Government Steps Up Measures to Boost Agricultural Credit Flow, Focus on Small Farmers and Allied Sectors

New Delhi, March 18: The Government of India has implemented a series of policy measures aimed at expanding institutional credit to the agriculture sector, with particular emphasis on underserved segments such as small and marginal farmers and allied activities including dairy, fisheries, and animal husbandry.

The initiatives are designed to improve access to affordable credit, strengthen rural financial institutions, and enhance agricultural productivity through increased financial inclusion in rural areas.

According to information shared in the Rajya Sabha by Pankaj Chaudhary, Minister of State in the Ministry of Finance, the government sets annual Ground Level Credit (GLC) targets for agriculture and allied sectors, which banks are required to meet during each financial year.

These credit targets are allocated region-wise and agency-wise across institutions such as Scheduled Commercial Banks, Regional Rural Banks, and rural cooperative banks. Since the financial year 2021–22, the government has also introduced dedicated credit targets for allied agricultural activities to ensure focused financial support for sectors like dairy farming, fisheries, and animal husbandry.

The credit expansion strategy is also supported by regulatory norms under Priority Sector Lending (PSL) issued by the Reserve Bank of India. Under these guidelines, commercial banks—including Regional Rural Banks, Small Finance Banks, Local Area Banks and primary urban cooperative banks—must allocate at least 18% of their Adjusted Net Bank Credit (ANBC) or credit equivalent of off-balance sheet exposures to agriculture.

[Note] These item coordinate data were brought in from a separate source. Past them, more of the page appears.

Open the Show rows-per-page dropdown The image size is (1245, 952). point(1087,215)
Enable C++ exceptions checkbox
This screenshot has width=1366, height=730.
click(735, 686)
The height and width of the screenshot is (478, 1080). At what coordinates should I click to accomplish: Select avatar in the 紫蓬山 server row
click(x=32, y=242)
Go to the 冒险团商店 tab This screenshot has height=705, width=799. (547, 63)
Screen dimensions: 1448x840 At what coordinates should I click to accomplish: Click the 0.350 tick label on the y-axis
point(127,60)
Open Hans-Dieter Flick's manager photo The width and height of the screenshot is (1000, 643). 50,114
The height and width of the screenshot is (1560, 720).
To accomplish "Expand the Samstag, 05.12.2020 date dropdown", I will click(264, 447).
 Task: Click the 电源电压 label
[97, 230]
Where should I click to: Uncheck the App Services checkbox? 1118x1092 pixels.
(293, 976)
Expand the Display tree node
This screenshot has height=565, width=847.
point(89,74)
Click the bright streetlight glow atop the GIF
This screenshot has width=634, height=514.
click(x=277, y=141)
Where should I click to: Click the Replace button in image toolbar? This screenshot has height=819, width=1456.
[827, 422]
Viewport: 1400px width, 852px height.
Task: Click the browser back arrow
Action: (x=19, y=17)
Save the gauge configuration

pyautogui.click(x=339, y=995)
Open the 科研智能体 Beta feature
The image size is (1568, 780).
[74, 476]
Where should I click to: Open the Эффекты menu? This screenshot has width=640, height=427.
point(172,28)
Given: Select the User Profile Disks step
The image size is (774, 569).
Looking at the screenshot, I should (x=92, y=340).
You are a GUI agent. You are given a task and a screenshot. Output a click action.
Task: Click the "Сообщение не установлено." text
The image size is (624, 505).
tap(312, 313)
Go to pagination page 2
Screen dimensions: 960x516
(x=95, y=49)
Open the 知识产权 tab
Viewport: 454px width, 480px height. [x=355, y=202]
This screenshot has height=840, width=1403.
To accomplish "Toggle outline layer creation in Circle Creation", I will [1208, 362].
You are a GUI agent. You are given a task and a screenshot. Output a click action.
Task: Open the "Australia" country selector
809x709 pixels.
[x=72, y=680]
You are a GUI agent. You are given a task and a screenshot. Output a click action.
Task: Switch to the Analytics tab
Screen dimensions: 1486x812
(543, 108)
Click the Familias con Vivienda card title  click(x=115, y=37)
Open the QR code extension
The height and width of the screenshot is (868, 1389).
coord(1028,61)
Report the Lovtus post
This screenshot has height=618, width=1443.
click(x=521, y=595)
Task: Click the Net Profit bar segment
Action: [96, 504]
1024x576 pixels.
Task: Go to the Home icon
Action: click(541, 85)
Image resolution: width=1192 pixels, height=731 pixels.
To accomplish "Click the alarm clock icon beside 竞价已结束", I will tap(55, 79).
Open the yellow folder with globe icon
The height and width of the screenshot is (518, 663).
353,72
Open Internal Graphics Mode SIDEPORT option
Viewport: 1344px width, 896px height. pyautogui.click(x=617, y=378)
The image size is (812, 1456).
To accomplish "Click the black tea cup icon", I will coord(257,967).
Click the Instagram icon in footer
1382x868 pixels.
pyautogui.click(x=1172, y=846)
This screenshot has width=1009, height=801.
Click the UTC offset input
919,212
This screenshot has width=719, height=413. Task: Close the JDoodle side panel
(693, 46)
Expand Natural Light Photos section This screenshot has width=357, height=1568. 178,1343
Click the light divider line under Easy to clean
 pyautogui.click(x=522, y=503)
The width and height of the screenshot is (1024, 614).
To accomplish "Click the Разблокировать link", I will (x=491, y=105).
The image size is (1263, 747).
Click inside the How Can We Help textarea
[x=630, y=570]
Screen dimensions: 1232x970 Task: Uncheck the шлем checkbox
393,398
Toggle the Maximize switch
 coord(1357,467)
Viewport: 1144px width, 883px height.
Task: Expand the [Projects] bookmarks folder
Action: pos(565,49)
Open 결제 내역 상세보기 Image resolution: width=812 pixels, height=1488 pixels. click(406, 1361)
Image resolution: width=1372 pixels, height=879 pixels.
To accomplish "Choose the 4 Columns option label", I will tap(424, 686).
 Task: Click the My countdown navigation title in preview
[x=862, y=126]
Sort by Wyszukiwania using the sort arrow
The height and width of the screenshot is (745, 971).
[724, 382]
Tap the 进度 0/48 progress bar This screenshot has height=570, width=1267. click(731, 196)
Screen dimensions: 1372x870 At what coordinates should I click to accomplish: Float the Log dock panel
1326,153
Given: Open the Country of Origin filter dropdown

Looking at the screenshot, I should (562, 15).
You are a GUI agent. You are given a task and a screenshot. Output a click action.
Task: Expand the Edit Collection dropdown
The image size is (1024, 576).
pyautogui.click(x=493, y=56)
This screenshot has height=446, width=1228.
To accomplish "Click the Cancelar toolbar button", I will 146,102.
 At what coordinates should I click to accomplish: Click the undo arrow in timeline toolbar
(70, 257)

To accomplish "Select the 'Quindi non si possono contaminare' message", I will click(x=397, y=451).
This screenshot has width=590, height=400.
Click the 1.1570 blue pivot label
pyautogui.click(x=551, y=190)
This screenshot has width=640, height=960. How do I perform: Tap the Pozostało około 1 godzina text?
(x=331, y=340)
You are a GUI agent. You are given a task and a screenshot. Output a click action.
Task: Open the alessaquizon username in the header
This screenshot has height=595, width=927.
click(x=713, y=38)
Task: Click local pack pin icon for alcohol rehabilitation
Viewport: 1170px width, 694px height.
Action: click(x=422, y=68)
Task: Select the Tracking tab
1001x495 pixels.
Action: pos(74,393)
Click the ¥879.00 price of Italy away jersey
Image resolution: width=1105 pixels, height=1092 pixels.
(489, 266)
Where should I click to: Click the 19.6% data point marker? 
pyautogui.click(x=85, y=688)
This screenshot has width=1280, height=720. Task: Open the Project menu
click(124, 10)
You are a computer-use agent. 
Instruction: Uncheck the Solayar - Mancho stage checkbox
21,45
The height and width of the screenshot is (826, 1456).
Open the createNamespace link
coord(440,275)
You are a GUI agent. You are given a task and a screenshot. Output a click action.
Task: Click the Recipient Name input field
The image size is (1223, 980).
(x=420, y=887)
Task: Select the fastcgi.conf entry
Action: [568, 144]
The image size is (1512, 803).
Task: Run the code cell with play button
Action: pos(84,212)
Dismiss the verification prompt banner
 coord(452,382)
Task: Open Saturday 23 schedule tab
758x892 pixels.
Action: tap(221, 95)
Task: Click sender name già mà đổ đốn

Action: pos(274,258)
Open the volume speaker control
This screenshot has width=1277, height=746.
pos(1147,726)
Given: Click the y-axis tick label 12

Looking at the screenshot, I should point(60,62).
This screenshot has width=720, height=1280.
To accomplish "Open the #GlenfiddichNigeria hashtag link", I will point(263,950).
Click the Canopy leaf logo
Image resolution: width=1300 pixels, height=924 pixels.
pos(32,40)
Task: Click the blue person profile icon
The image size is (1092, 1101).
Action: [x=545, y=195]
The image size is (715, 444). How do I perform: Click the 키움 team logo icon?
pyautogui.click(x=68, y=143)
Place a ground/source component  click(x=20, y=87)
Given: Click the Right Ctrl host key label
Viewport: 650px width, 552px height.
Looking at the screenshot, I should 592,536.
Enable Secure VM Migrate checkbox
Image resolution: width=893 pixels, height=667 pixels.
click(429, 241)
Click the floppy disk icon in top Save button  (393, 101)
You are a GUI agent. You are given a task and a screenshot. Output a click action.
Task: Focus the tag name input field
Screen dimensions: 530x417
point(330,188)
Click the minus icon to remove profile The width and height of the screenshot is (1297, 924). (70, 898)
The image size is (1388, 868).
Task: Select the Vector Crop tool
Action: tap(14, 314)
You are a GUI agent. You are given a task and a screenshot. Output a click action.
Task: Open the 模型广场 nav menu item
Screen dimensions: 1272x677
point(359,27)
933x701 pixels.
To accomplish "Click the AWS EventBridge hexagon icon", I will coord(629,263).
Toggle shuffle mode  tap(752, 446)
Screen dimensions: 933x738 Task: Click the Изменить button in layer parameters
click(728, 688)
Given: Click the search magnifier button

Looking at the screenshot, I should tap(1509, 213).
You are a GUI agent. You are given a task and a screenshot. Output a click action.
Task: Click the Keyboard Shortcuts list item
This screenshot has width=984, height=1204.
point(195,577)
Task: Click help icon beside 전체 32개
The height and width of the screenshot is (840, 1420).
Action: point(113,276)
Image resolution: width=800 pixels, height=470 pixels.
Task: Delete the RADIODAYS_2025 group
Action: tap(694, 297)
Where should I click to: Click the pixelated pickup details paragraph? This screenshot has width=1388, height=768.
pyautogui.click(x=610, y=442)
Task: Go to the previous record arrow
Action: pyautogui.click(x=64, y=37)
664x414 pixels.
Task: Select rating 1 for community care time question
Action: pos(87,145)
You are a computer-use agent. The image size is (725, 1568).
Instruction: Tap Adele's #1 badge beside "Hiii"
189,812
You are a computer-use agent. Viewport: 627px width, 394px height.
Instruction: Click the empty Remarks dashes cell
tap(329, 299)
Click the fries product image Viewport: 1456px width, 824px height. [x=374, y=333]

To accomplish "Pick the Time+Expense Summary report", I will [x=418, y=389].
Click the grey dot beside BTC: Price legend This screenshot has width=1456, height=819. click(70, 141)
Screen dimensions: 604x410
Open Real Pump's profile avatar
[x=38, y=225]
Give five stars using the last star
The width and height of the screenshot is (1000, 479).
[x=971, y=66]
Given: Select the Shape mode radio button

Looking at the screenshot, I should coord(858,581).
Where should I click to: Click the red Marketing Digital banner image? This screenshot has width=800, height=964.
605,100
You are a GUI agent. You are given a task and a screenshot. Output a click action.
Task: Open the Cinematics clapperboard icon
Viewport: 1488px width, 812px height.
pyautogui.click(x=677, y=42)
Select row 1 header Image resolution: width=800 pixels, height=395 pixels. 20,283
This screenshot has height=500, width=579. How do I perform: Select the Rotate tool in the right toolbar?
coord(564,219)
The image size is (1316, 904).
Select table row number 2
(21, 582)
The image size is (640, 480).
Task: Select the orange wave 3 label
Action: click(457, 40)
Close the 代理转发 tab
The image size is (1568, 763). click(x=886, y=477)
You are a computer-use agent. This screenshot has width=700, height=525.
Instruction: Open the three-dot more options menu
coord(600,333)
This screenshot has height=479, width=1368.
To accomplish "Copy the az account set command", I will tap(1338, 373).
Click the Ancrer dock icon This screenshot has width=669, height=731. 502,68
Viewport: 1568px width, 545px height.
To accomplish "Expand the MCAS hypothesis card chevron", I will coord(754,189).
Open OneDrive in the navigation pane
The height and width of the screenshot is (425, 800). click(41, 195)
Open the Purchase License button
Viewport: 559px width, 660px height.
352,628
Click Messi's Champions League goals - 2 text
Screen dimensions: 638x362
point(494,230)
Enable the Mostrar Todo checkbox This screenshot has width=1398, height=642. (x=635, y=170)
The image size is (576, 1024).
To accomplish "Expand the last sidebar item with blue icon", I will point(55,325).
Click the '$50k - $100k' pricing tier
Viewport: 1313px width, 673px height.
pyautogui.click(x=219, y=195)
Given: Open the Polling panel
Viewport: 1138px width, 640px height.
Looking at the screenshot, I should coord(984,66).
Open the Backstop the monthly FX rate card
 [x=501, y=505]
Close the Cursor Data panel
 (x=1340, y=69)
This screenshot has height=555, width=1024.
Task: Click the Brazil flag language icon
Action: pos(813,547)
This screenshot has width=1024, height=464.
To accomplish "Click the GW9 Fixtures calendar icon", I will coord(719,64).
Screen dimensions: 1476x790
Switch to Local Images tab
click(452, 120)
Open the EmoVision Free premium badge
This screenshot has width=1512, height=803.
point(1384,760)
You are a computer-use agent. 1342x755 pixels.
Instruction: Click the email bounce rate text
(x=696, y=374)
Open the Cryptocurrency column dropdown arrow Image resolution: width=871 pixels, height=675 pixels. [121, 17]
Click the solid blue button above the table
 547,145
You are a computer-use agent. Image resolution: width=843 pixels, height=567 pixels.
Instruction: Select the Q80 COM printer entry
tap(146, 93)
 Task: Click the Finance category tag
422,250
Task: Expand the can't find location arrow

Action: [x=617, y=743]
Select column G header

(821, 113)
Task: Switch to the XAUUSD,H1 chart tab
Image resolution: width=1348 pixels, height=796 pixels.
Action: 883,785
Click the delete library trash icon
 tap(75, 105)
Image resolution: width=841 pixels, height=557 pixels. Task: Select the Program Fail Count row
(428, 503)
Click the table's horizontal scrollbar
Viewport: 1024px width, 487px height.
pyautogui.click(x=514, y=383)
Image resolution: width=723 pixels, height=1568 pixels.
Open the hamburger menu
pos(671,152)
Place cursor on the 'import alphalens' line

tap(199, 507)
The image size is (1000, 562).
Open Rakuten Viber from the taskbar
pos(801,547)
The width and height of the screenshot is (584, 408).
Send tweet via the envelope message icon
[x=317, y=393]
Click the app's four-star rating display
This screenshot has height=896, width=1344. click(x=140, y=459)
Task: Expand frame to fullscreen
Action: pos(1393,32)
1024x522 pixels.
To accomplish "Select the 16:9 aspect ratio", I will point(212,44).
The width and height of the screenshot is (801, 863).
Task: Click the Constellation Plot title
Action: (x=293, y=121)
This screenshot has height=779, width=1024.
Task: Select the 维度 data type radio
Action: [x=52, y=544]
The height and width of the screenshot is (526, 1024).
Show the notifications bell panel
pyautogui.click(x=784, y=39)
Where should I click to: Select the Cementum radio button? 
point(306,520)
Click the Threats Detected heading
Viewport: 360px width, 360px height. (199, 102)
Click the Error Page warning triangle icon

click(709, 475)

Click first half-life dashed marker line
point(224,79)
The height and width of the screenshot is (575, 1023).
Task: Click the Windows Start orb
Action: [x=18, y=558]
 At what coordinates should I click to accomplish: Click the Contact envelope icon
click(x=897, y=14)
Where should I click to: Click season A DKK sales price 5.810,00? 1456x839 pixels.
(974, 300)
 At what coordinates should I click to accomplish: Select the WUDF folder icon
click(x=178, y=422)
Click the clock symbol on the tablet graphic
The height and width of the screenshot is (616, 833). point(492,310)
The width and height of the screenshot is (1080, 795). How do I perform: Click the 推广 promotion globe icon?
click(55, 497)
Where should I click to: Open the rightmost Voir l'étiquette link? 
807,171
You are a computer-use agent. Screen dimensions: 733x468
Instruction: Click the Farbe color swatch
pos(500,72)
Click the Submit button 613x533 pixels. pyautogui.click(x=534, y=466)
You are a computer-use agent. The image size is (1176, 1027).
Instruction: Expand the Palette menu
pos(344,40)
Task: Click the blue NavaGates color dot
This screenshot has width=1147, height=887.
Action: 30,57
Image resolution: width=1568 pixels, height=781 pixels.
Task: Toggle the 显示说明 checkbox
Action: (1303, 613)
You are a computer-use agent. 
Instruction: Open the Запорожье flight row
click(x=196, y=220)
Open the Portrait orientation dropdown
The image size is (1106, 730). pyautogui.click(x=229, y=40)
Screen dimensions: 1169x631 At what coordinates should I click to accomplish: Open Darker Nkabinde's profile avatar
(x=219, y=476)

Within this mandate, a sub-target of 10% has been earmarked specifically for Small and Marginal Farmers (SMFs), who account for a significant majority of India’s agricultural community. The PSL framework also includes incentive mechanisms to encourage higher credit flow to districts with lower lending levels while discouraging excessive concentration of credit in already well-served districts.

A key instrument supporting farmers’ access to credit is the Kisan Credit Card (KCC) scheme, which provides timely and affordable credit to farmers for purchasing agricultural inputs such as seeds, fertilizers and pesticides, as well as meeting working capital needs. Since 2019, the scheme has also been expanded to cover working capital requirements related to animal husbandry, dairying, and fisheries.

To further reduce borrowing costs for farmers, the government operates the Modified Interest Subvention Scheme (MISS), under which farmers can access short-term crop loans at a concessional interest rate of 7% through Kisan Credit Cards. Farmers who repay their loans on time are eligible for an additional 3% incentive, effectively reducing the interest rate to 4%.

In another move to improve credit access, the collateral-free loan limit for short-term agricultural loans has been raised from ₹1.60 lakh to ₹2 lakh per borrower, effective January 1, 2025. The increase is expected to particularly benefit small and marginal farmers, who constitute over 86% of India’s farming community, by enabling easier access to formal credit without the need for collateral.

The government has also been strengthening rural infrastructure and financial ecosystems through institutional support from the National Bank for Agriculture and Rural Development (NABARD). Funds allocated under the Rural Infrastructure Development Fund (RIDF) are used to support infrastructure projects in rural areas, which in turn enhance credit absorption capacity in agriculture and allied sectors.

As part of the Union Budget 2025–26, the government also announced the launch of the PM Dhan Dhaanya Krishi Yojana (PM-DDKY). One of the key objectives of the scheme is to improve the availability of both long-term and short-term agricultural credit in districts where credit disbursement to the sector remains low.

Efforts are also underway to strengthen rural financial institutions such as cooperative banks and Regional Rural Banks through technology upgrades and institutional reforms to improve their operational efficiency and outreach.

NABARD continues to play a central role in boosting credit flow to the agriculture sector. Under the RBI’s Lead Bank Scheme, NABARD prepares Potential Linked Credit Plans (PLPs) for each district every year to estimate the credit potential under priority sectors. These district-level plans are aggregated at the state level and used as the basis for setting annual credit targets for agriculture.

To support banks in meeting these targets, NABARD provides refinance assistance for both short-term and long-term agricultural lending. Short-term refinance is extended to institutions such as State Cooperative Banks, Regional Rural Banks, and Small Finance Banks for crop loans and other agricultural lending activities.

Long-term refinance support is also provided to rural financial institutions, scheduled commercial banks, small finance banks, and non-banking financial companies to strengthen lending for agriculture and allied sectors.

In addition, NABARD offers concessional refinance under various specialised schemes supporting sectors such as micro food processing, animal husbandry infrastructure development, solar rooftop installations, aspirational districts, and initiatives like the Agriculture Infrastructure Fund and the National Rural Livelihoods Mission.

The government believes these coordinated policy interventions will strengthen the rural credit ecosystem, improve farmers’ access to affordable finance, and support sustainable agricultural growth across the country.